¡Oh, Fabio!
Luis Sánchez-Moliní
La nueva España flemática
El otro día, viendo a Alcaraz en el US Open, me acordé de Manolo Santana, el primer gran tenista español televisado. Encontré en Youtube imágenes de algunos de sus partidos, y no me sorprendió encontrarme con los clásicos tropos del deporte televisado en la Europa de los sesenta: los saltitos del público o de los jugadores, la prosa pesada y cantarina del comentarista, y sobre todo esa imagen lechosa, ese aire natural e improvisado del deporte antiguo que tantas veces echo en falta en las espectaculares e hipervitaminadas retransmisiones actuales.
Nos hemos acostumbrado a verlo y saberlo casi todo. Lo que todo gran deportista ha sido para sus epígonos modernos se ha alimentado de la información: las mejores jugadas, los pósters, las entrevistas. Hace mucho tiempo, uno tenía que confiar en la imagen a medio cocer de las primeras televisiones, en los medios escasos, en los primeros pasos de una industria en pañales. Y antes ni eso. ¿Fue Di Stefano mejor que Cruyff, Messi o Maradona? Salvando ciertas jugadas sueltas, sólo quienes lo vieron en directo lo saben realmente.
Junto a otras cosas, el deporte moderno ha deshecho el poder de la imaginación y del mito. Igual que los niños pueblan la oscuridad con sus mayores miedos, el aficionado era muchas veces incapaz de acceder a su ídolo. Con lo poco que se sabía había que construir una vida, una carrera, y la admiración se dirigía a menudo a sombras o a mentiras piadosas. Y esa admiración era pura, o al menos mucho menos impura o dirigida que ahora, cuando de cualquier filfa se quiere hacer noticia del año.
Hoy todo es negocio. O casi todo. Porque hace unos días un joven futbolista brasileño de un talento descomunal, alguien que podría jugar en los más grandes clubes del mundo, llegó al aeropuerto de San Pablo, y rodeado de aficionados y de banderas asomó su cuerpo por la ventanilla y alzó el puño en alto, feliz de poder volver al lugar donde fue feliz, donde tantos fueron felices con sus goles y sus ganas.
Esa noche era una noche traída de otros tiempos que parecían para siempre perdidos: aquellos en los que el deporte era el hijo bastardo de la realidad y del mito, de la vigilia y del sueño. Tiempos en los que no todo era cuantificable, predecible, aburrido. Cuando lo imposible era posible. Por ejemplo, nacer dos veces. Una en Osasco. Otra en Triana.

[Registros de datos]
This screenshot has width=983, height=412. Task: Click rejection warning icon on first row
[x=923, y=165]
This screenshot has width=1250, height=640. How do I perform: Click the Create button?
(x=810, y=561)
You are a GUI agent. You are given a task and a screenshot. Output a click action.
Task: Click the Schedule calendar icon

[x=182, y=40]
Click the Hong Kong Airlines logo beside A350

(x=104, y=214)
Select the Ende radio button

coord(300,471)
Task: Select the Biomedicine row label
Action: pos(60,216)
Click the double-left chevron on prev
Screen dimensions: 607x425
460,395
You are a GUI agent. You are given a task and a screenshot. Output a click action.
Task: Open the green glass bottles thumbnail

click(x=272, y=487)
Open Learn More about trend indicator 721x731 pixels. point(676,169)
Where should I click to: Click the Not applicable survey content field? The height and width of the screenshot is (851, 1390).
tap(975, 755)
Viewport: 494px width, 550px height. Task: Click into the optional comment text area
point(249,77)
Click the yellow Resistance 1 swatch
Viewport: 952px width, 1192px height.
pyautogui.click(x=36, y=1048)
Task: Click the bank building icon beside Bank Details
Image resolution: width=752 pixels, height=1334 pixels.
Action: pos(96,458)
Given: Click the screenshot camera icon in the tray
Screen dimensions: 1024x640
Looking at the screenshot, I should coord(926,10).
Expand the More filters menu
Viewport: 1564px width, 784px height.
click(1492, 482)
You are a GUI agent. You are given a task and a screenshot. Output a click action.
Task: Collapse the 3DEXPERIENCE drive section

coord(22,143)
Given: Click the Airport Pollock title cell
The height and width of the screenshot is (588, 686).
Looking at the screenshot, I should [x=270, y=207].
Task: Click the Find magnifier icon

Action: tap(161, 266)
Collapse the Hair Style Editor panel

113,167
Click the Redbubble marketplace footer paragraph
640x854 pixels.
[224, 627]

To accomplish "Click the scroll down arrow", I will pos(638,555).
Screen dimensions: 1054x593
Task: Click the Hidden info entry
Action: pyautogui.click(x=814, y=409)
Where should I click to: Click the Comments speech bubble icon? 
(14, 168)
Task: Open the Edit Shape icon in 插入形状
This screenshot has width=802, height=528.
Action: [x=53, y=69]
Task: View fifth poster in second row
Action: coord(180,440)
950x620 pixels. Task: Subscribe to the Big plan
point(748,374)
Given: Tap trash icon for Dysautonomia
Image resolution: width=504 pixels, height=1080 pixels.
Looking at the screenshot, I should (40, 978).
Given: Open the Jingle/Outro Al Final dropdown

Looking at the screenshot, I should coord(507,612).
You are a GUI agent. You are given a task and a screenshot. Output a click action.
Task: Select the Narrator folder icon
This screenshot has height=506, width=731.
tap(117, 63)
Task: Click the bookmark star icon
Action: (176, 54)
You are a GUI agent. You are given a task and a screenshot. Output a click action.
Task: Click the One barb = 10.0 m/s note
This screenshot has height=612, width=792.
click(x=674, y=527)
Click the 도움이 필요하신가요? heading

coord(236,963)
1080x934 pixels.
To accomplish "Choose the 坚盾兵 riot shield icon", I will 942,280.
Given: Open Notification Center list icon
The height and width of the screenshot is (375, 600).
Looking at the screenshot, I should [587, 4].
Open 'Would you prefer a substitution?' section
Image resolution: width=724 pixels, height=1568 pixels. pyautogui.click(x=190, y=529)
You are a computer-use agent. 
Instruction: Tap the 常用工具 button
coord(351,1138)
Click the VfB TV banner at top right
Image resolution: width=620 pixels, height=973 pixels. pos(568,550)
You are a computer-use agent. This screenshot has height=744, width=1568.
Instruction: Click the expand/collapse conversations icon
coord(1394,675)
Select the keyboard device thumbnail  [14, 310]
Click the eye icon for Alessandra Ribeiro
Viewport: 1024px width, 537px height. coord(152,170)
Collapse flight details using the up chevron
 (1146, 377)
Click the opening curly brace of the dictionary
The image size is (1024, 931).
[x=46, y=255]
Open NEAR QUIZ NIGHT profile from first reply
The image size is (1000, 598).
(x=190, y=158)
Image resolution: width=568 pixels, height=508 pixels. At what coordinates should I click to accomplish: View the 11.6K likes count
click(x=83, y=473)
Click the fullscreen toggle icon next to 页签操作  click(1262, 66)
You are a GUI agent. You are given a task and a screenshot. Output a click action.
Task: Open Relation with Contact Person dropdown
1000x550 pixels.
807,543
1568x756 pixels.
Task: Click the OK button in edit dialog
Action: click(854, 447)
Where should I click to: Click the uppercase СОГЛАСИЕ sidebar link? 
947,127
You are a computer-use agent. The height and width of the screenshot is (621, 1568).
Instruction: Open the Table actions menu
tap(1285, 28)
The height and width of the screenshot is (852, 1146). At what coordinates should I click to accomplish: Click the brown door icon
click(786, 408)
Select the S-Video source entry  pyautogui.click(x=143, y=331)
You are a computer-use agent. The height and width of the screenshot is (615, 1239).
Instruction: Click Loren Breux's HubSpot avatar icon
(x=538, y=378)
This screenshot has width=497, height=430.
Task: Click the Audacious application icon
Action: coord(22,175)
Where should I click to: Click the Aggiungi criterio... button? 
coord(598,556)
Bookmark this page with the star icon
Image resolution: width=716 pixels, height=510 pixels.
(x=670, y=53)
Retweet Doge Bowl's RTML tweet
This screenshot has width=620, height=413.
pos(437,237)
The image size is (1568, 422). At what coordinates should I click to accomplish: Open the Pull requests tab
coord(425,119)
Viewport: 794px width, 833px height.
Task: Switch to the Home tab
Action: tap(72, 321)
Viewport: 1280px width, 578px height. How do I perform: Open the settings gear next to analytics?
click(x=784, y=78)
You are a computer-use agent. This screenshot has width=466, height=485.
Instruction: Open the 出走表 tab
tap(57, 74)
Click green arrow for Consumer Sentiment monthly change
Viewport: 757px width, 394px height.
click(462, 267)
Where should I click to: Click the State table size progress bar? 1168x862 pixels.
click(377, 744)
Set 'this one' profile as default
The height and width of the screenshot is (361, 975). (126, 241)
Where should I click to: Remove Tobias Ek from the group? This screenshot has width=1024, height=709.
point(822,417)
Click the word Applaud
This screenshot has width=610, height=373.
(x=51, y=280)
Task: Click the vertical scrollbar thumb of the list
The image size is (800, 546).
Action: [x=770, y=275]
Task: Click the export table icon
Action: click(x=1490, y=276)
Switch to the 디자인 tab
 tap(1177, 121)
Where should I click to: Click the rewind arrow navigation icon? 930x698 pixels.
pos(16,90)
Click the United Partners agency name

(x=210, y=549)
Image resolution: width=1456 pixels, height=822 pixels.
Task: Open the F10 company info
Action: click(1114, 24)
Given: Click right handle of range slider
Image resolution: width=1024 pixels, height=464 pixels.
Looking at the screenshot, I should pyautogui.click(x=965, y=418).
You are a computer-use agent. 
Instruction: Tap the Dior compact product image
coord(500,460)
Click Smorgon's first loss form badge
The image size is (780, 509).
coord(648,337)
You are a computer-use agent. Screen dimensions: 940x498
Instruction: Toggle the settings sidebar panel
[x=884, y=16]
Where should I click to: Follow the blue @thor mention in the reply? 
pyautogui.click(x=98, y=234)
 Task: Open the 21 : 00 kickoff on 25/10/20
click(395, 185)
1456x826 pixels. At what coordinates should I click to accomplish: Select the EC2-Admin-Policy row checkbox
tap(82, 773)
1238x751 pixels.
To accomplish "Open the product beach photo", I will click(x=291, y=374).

# [CONSIGNA 1]
¿Qué deportistas se nombran en los párrafos del fragmento? Enuméralos todos.
# [CONSIGNA 2]
Devuelve del fragmento el pasaje que va desde "Hoy todo es" hasta "y sus ganas.", ambos incluidos.

# [RESULTADO 1]
Alcaraz, Manolo Santana, Di Stefano, Cruyff, Messi y Maradona.

# [RESULTADO 2]
Hoy todo es negocio. O casi todo. Porque hace unos días un joven futbolista brasileño de un talento descomunal, alguien que podría jugar en los más grandes clubes del mundo, llegó al aeropuerto de San Pablo, y rodeado de aficionados y de banderas asomó su cuerpo por la ventanilla y alzó el puño en alto, feliz de poder volver al lugar donde fue feliz, donde tantos fueron felices con sus goles y sus ganas.